Trump told reporters at the White House that "Heather Nauert will be nominated for the ambassador to the United Nations".
"She's done a great job working with (Secretary of State) Mike Pompeo and others over at the state department," Trump said on the 48-year-old former TV journalist.
"She'll be ambassador to the United Nations. She's very talented, very smart, very quick and I think that she will be respected by all," he said.
In October, Haley announced that she was leaving the post by the end of the year. The 46-year-old former South Carolina governor has served nearly two years in the post. She is the first Indian-American ever appointed to a Cabinet position in any US presidential administration.
Nauert is expected to be quizzed on her qualifications to be America's top diplomat to the UN by Senate Democrats and could face a contentious confirmation hearing. She needs only a simple majority vote to be elevated to the new role.
Nauert is an unorthodox choice, given her little experience in government or foreign policy before she took up the role at the state department.
She was made the state department spokeswoman in April 2017, her first government position. This year, after former Secretary of State Rex Tillerson was fired, she was named the acting undersecretary for public diplomacy and public affairs.
Prior to that, Nauert, worked for Fox News from 1998 to 2005 and after two years, during which she worked for the ABC, returned to Fox in 2007.
She eventually became an anchor on "Fox & Friends", the president's favourite show.
Nauert brings relatively little experience in foreign policy to the post, having been a television personality. Past ambassadors to the United Nations have either been diplomats and international scholars or prominent politicians such as senators, House members, a Supreme Court justice or, in Haley's case, a governor, US media noted.
Nauert is the latest Fox News personality to be recruited or elevated by Trump, who watches the network several hours a day.

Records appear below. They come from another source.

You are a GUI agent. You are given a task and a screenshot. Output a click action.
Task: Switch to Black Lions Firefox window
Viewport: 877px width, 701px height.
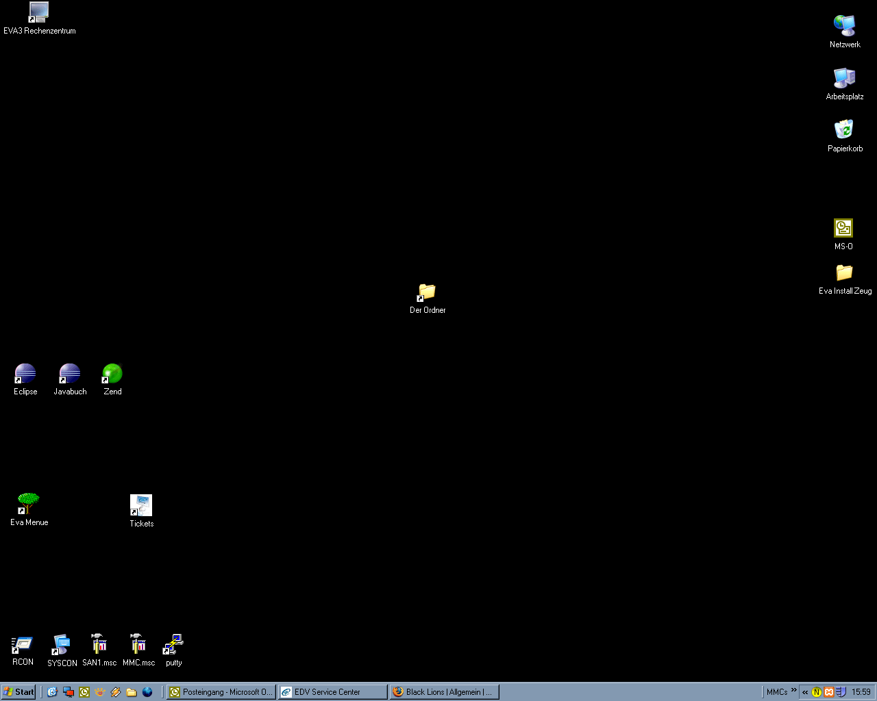[x=444, y=692]
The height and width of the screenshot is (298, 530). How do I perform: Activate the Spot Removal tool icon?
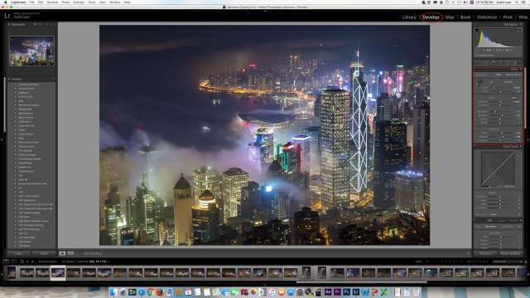(x=494, y=63)
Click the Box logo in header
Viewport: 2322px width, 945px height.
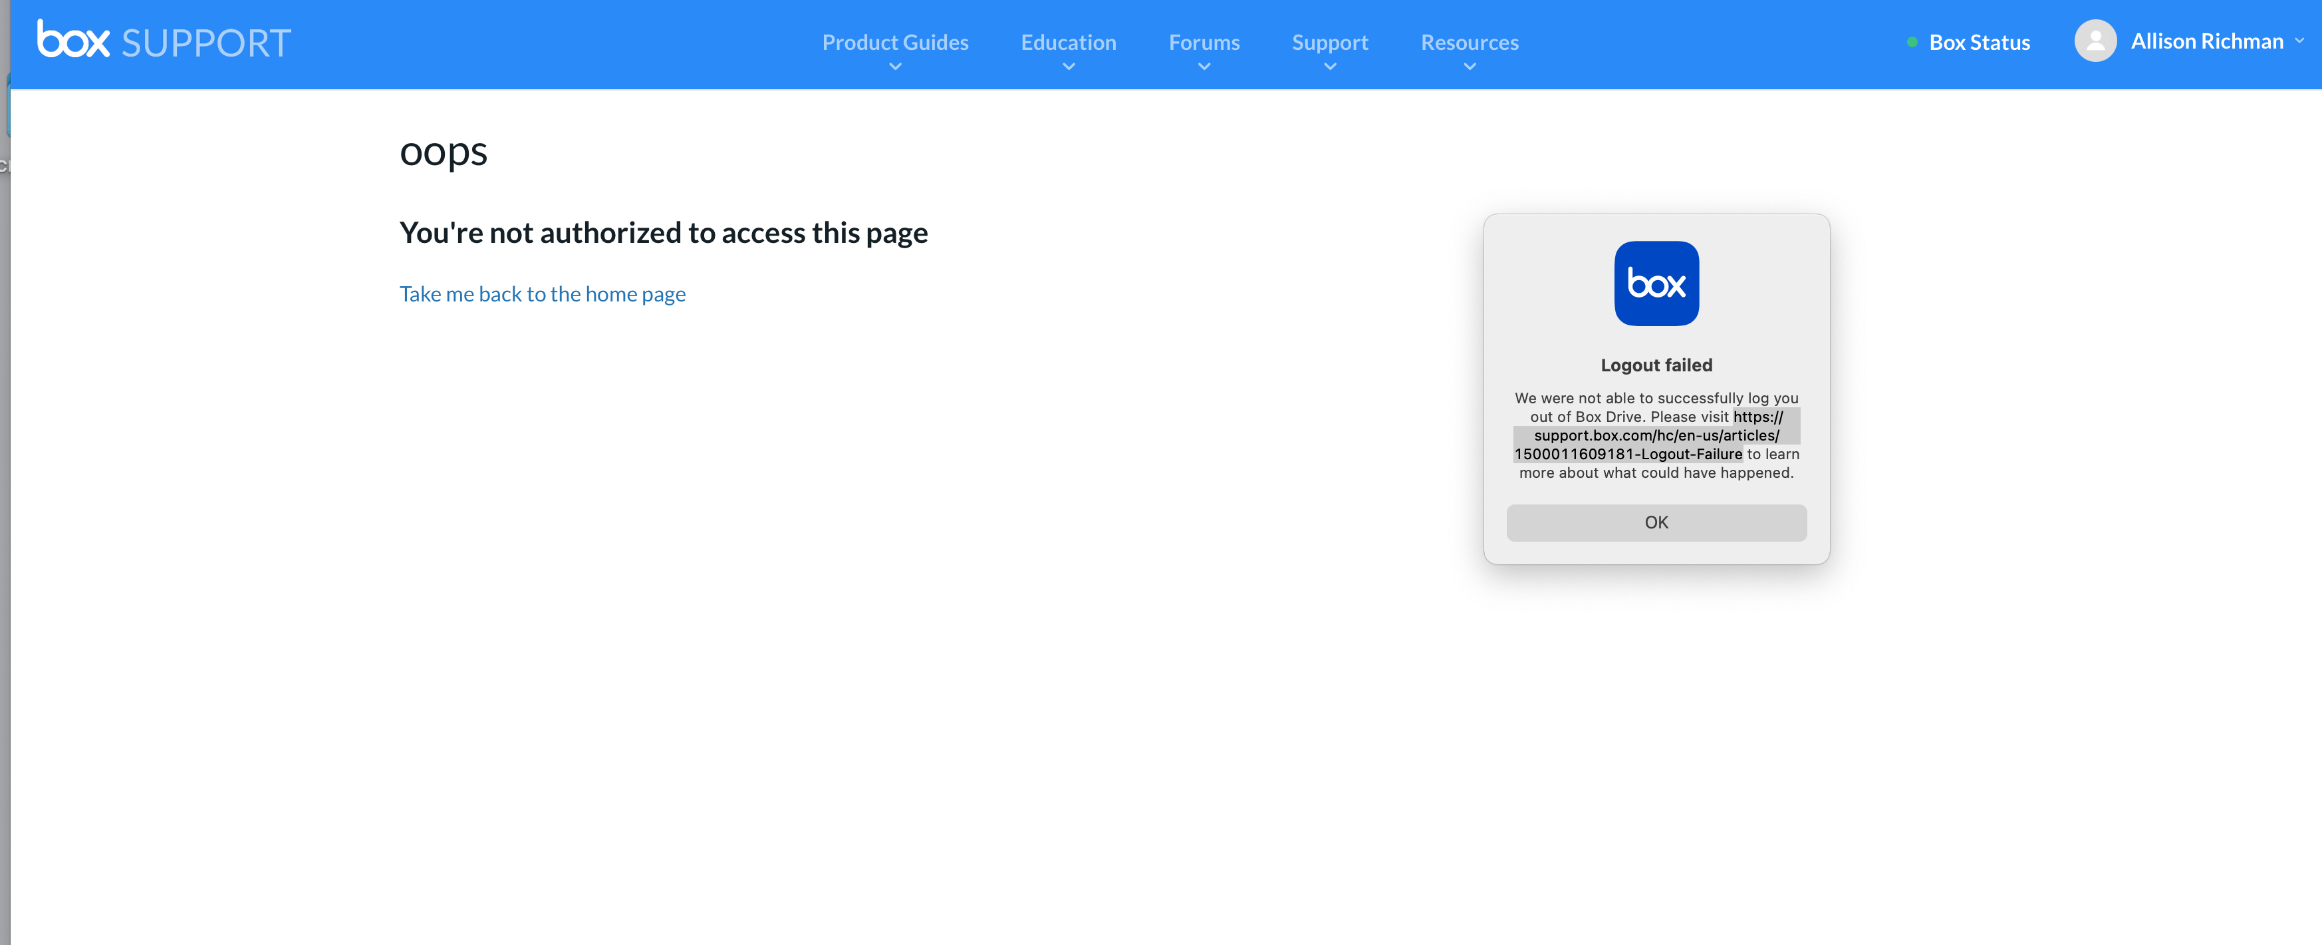tap(73, 41)
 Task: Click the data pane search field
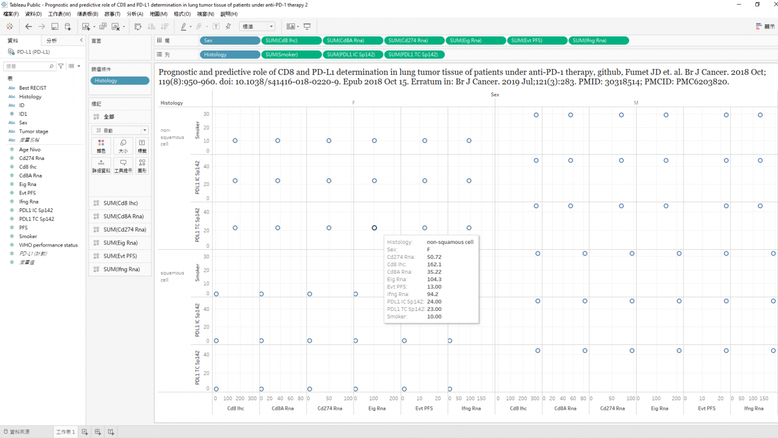coord(27,66)
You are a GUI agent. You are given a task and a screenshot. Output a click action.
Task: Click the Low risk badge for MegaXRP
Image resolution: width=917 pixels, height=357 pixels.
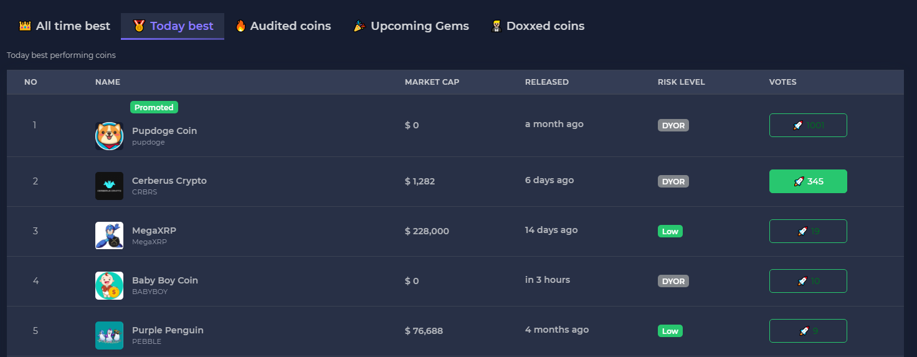pyautogui.click(x=670, y=231)
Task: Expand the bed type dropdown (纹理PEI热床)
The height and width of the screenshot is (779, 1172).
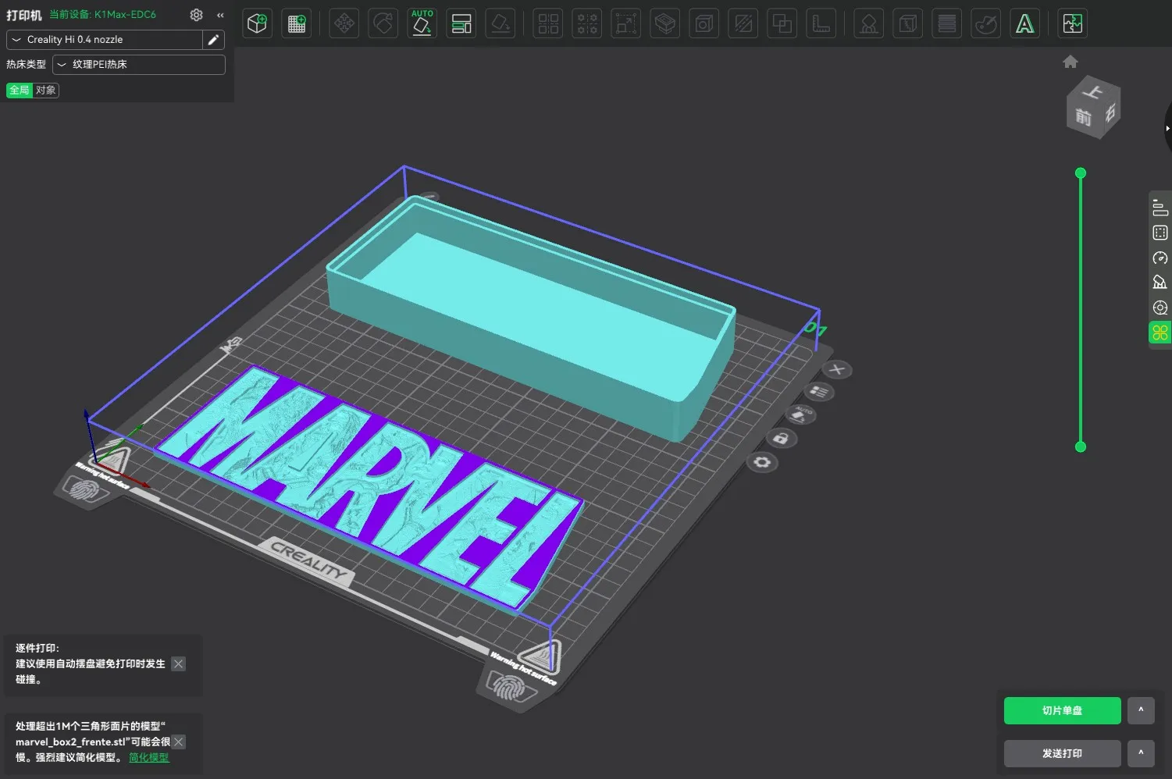Action: point(139,65)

He named John Bolton, a former United Nations ambassador who was a Fox contributor, as his national security adviser and Bill Shine, a former Fox co-president, as his deputy White House chief of staff in charge of communications. Mercedes Schlapp, a former Fox contributor, serves as White House director of strategic communications.
A health insurance consultant with degrees from Mount Vernon College in Washington and Columbia University's journalism school, Nauert started in journalism in 1996 and joined Fox News two years later before moving to other outlets, including ABC News.
She returned to Fox in 2007 and eventually became an anchor on "Fox & Friends".
Her State Department biography notes her journalism experience covering "breaking news stories in the United States and abroad" and says that she was previously a member of the Council on Foreign Relations, a prominent think-tank.
Former deputy security council adviser Dina Powell and Trump's daughter Ivanka's names were initially floated as possible replacements.
Although some have speculated that Haley may challenge Trump in the 2020 presidential election, Haley has said that she will support the president.